À faire
A. Relevez tous les numéros de page mentionnés dans l'extrait sur les logements parisiens.
B. Indiquez, s'il vous plaît, combien de logements on recensait à Paris en 2020 selon l'extrait sur les logements parisiens.
C. Poursuivez l'extrait sur les logements parisiens là où il s'arrête.

Extrait choisi

··········

L’étude de l’Apur, sur laquelle est basé ce constat, est ici. Je vous en propose un résumé assorti de quelques commentaires ci-dessous.

 

En 2020, on recensait 1 393 800 logements à Paris.

La première catégorie compte 1 131 600 logements (81,2 %). Il s’agit des résidences principales et donc considérées comme « occupées » (par leurs propriétaires ou des locataires). Il reste donc 262 200 logements (18,8 %) qui ne tombent pas dans la catégorie précédente, et qui sont dès lors réputés « inoccupés » — ce qui mérite clairement quelques explications. Parce que même du point de vue d’un investisseur qui spéculerait sur une hausse du prix de son bien parisien, ne pas le louer en attendant est parfaitement stupide.

D’abord, 128 000 logements sont vacants (9,2 %), c’est-à-dire qu’ils ne sont ni habités par leur propriétaire (même pas ponctuellement) ni loués au moment où la photo du marché est prise. Pour l’essentiel, ce sont des logements tout simplement proposés à la vente ou à la location ou, typiquement, des logements dans lesquels le propriétaire fait des travaux avant d’emménager ou de louer. Il se trouve qu’environ 9 % de logement vacants, ça n’a rien d’extraordinaire : vous trouverez (page 21) une comparaison avec 21 autres grandes villes françaises et constaterez que Paris est juste dans la moyenne. Bref, pour l’essentiel, il s’agit d’un taux de vacance « frictionnel » lié au fait que les déménagements créent des périodes d’inoccupation. On n’y peut rien, c’est ainsi.

Le cas limite, c’est quand la vacance se prolonge longtemps — mettons (comme l’Apur) plus de deux années. Elle ne concerne que 18 600 logements, soit 1,3 % du parc total (voir page 41). En l’occurrence, ce sont principalement des petites surfaces sans confort (par exemple, WC et douche sur le palier) dont un bon nombre sont sans doute considérées insalubres, et donc légalement inlouables.

 

La deuxième grande catégorie est constituée des 134 000 résidences secondaires et autres logements occasionnels (9,6 %) qui ne sont pas à proprement parler « inoccupés », mais plutôt occupés à temps partiel. Paris se distingue parmi les autres grandes villes françaises (la seule ville à en avoir plus est Nice avec 13,7 %), et ce phénomène est en forte croissance depuis 1954 — à l’époque, il n’y en avait que 1,1 % (page 15).

··········

Lignes de données
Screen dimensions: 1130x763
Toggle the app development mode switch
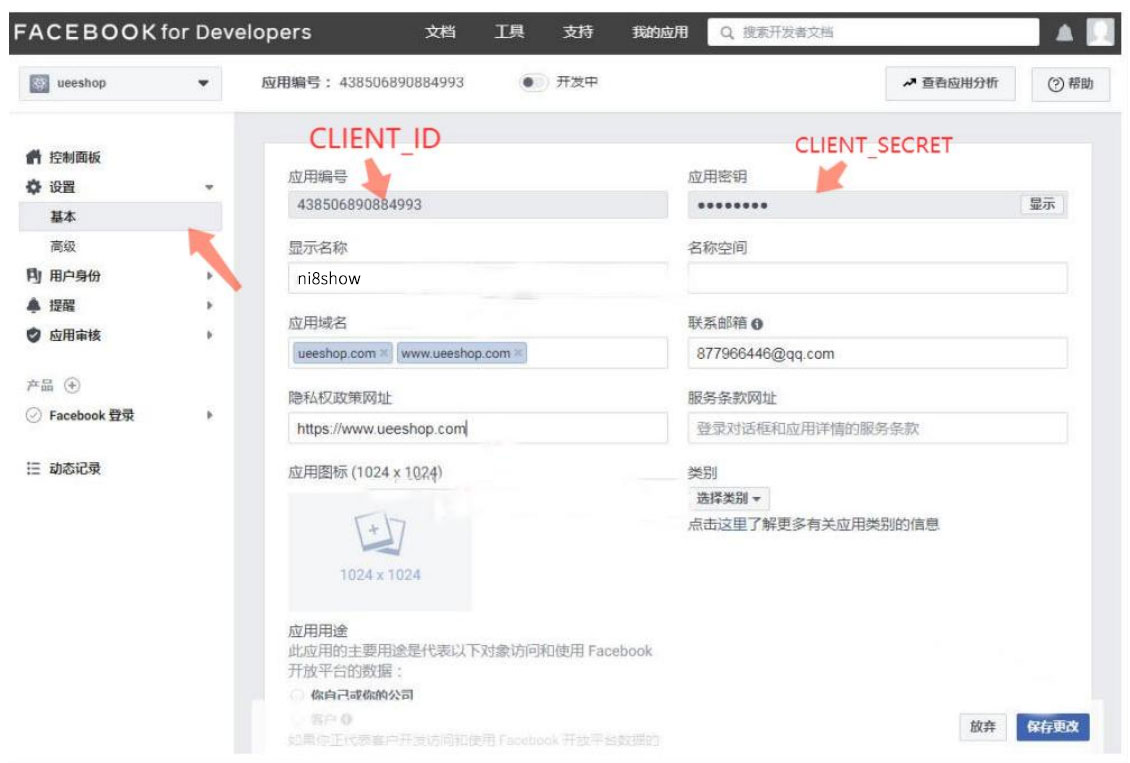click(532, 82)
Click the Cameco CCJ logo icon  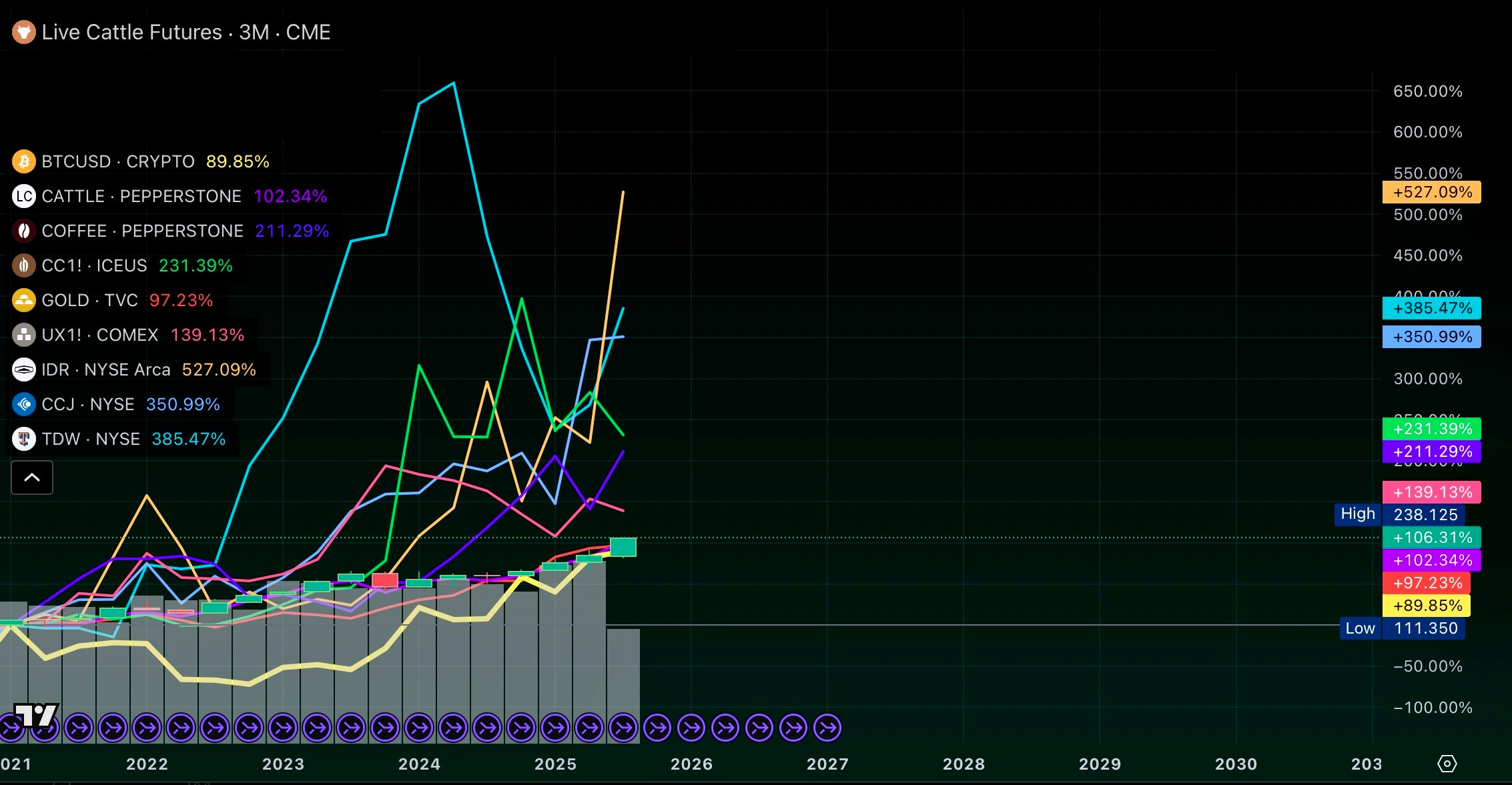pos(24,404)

··········

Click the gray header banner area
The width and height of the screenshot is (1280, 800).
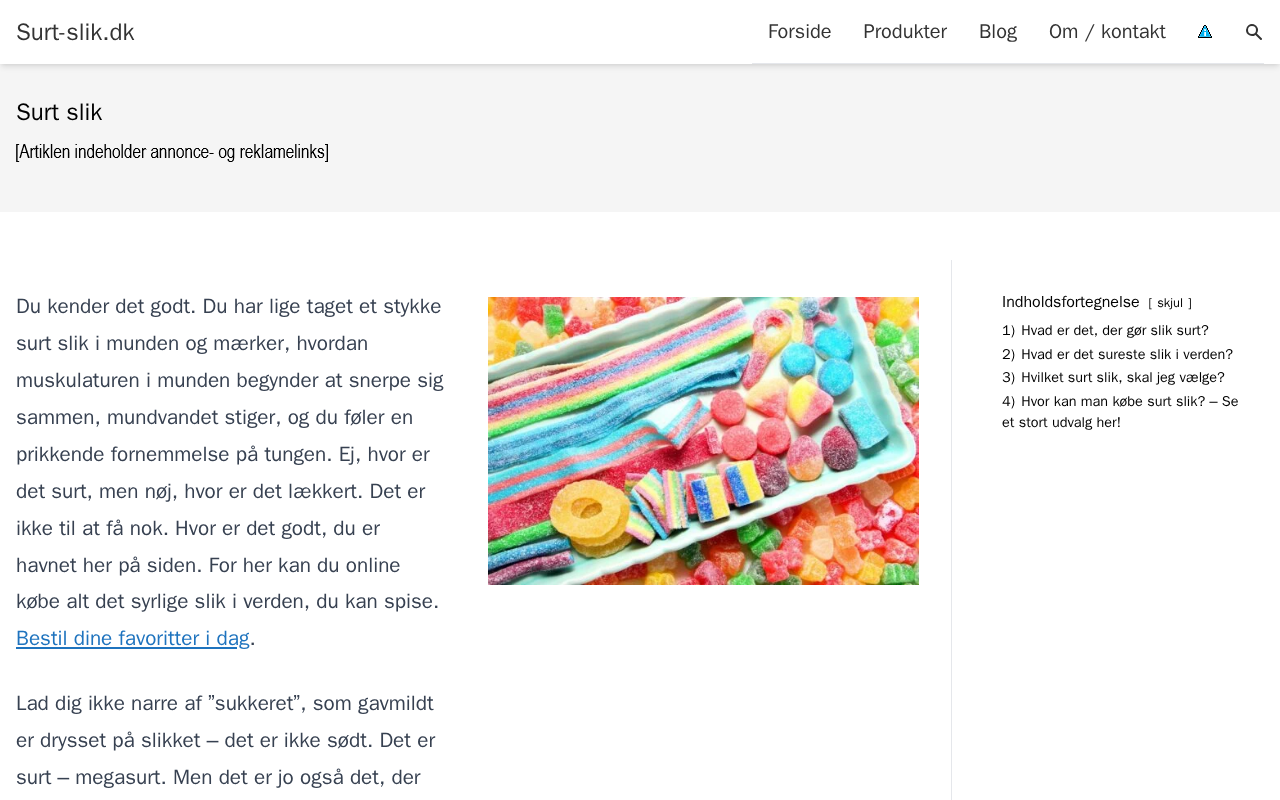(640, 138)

··········

Réponses
A. Pages 21, 41 et 15.

B. 1 393 800 logements.

C.
Parmi eux, on compte 47 500 logements occasionnels (3,4 %) utilisés pour des motifs essentiellement professionnels. Typiquement : vous habitez à Lyon mais votre travail vous impose une présence régulière à Paris. Notez que ça concerne beaucoup de Franciliens ce qui, encore une fois, souligne l’imbrication des problématiques de logement et de mobilité du quotidien, notamment à l’échelle métropolitaine. Vous me direz que ces gens-là n’ont qu’à déménager à Paris, mais encore faut-il en avoir les moyens, prendre en compte le travail du conjoint et, accessoirement, cela ne fera que densifier un peu plus la capitale. Autrement dit, et j’y reviendrai plus loin, le vrai sujet, c’est plutôt l’hyper-concentration de l’activité économique en général, et des bons jobs en particulier dans notre capitale politique.

 

Le reste, ce sont 86 500 résidences secondaires (6,2 %) qui appartiennent à ceux qui ont les moyens de posséder/louer un pied-à-terre parisien (en général, dans les beaux quartiers) en plus de leur résidence principale. Clairement : nous avons principalement affaire à des ex-Parisiens, retraités très aisés, qui ont décidé de passer leur retraite ailleurs, en France ou à l’étranger, tout en conservant leur appartement dans la capitale. Il existe sans doute un tas de raisons de faire ce choix, mais j’ai tendance à penser que la volonté de conserver un logement proche du lieu où leurs enfants travaillent est l’une des principales. Peut-être aussi parce qu’ils le peuvent : au-delà des gros patrimoines, il y a aussi le cas des vieux locataires protégés qui louent des appartements familiaux pour moins cher que ce que leur coûterait un studio.

Je ne m’étendrai pas outre mesure sur les fameuses locations meublées touristiques, notamment via les plateformes (Airbnb etc.), parce qu’elles ne forment pas une catégorie au sens de l’Insee. On notera simplement qu’environ 6 % des logements parisiens sont concernés, et qu’il y a de bonnes raisons de penser que l’essentiel de ces locations sont parfaitement légales. C’est-à-dire que nous parlons principalement de Parisiens qui louent leur résidence principale dans la limite de 120 jours par an. Il y a de la triche, c’est certain : le chiffre de 25 000 logements (1,8 %) circule. Il se trouve, chers lecteurs, qu’en plus d’être notre capitale politique et économique, Paris est aussi une des villes les plus touristiques du monde, et qu’il faut bien loger ces touristes quelque part. Il va de soi que cette capacité d’accueil touristique ne peut exister qu’aux dépens des habitants. Des solutions existent peut-être, mais il est certain que l’organisation de JO à Paris, par exemple, n’en fait pas partie.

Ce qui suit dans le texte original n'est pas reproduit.